We cache the model download task to ensure the model remains available between executions, avoiding redundant downloads from the HuggingFace hub.

@fl.task(
    cache=True,
    cache_version="0.1",
    requests=fl.Resources(mem="5Gi"),
    secret_requests=[fl.Secret(key=SERVERLESS_HF_KEY)],
    container_image=embedding_image,
)
def download_model(embedding_model: str) -> FlyteDirectory:
    from huggingface_hub import login, snapshot_download

    ctx = fl.current_context()
    working_dir = Path(ctx.working_directory)
    cached_model_dir = working_dir / "cached_model"

    login(token=ctx.secrets.get(key=SERVERLESS_HF_KEY))
    snapshot_download(embedding_model, local_dir=cached_model_dir)
    return FlyteDirectory(path=cached_model_dir)

Defining an actor task#

An actor task is used to handle data encoding efficiently. To optimize performance, the model is not reloaded if it is already available locally. Actor tasks enable this by allowing you to reuse a container across multiple tasks.

@actor.task(cache=True, cache_version="1.1")
def encode(
    df: pd.DataFrame, batch_size: int, model_dir: FlyteDirectory
) -> torch.Tensor:
    from sentence_transformers import SentenceTransformer

    local_path = Path("/tmp/embedding-model")

    if not local_path.exists():
        temp_local_path = model_dir.download()
        shutil.copytree(src=temp_local_path, dst=str(local_path))
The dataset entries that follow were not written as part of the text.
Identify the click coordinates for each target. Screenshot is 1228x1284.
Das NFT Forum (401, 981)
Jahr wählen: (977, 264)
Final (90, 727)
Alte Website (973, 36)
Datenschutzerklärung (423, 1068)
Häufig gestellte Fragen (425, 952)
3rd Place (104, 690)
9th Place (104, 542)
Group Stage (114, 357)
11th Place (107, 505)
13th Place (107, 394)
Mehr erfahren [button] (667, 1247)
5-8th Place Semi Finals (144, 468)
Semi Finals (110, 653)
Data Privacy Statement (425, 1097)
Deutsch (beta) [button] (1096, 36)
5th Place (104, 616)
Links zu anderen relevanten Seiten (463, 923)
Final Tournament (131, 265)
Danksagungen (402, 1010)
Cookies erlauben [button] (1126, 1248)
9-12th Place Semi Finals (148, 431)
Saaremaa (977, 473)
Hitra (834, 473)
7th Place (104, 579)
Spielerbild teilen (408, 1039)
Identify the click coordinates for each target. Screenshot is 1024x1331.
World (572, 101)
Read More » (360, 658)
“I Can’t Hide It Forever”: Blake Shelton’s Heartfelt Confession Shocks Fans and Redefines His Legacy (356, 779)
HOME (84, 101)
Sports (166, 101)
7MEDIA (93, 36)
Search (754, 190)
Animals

    encoder = SentenceTransformer(str(local_path))
    encoder.max_seq_length = 256

    print(f"Loaded encoder into device: {encoder.device}")
    return encoder.encode(
        df["text"],
        convert_to_tensor=True,
        show_progress_bar=True,
        batch_size=batch_size,
    )

Defining a partitions task#

Next, we define a task to list all partitions for the dataset. This task downloads the data and iterates over the directory to create partitions.

@fl.task(
    container_image=embedding_image,
    requests=fl.Resources(mem="4Gi", cpu="3"),
    cache=True,
    cache_version="1.1",
)
def list_partitions(
    name: str, version: str, num_proc: int
) -> list[fl.StructuredDataset]:
    from datasets import DownloadConfig, load_dataset_builder

    dsb = load_dataset_builder(
        name, version, cache_dir="/tmp/hfds", trust_remote_code=True
    )
    logging.log(logging.INFO, f"Downloading {name} {version}")
    with timeit("download"):
        dsb.download_and_prepare(
            file_format="parquet",
            download_config=DownloadConfig(disable_tqdm=True, num_proc=num_proc),
        )
    logging.log(logging.INFO, f"Download complete")
    p = pathlib.Path(dsb.cache_dir)
    i = 0
    partitions = []
    for f in p.iterdir():
        if "parquet" in f.name:
            print(f"Encoding {i}: {f}")
            partitions.append(fl.StructuredDataset(uri=str(f)))
        i += 1
    return partitions

Defining a workflow#

We define a workflow that sequentially calls all tasks, including the map task, which performs embeddings in parallel in sets of 20 because the actor replica count is set to 20, provided the required number of GPUs is available.

After the initial run, subsequent encode tasks reuse the actor environment, resulting in faster encoding.

This workflow returns a list of embeddings as Torch tensors.

@fl.workflow
def embed_wikipedia(
    name: str = "wikipedia",
    version: str = "20220301.en",
    num_proc: int = 4,
    embedding_model: str = "BAAI/bge-small-en-v1.5",
    batch_size: int = 128,
) -> list[torch.Tensor]:
    partitions = list_partitions(name=name, version=version, num_proc=num_proc)
    model_dir = download_model(embedding_model=embedding_model)
    return fl.map_task(
        functools.partial(encode, batch_size=batch_size, model_dir=model_dir)
    )(df=partitions)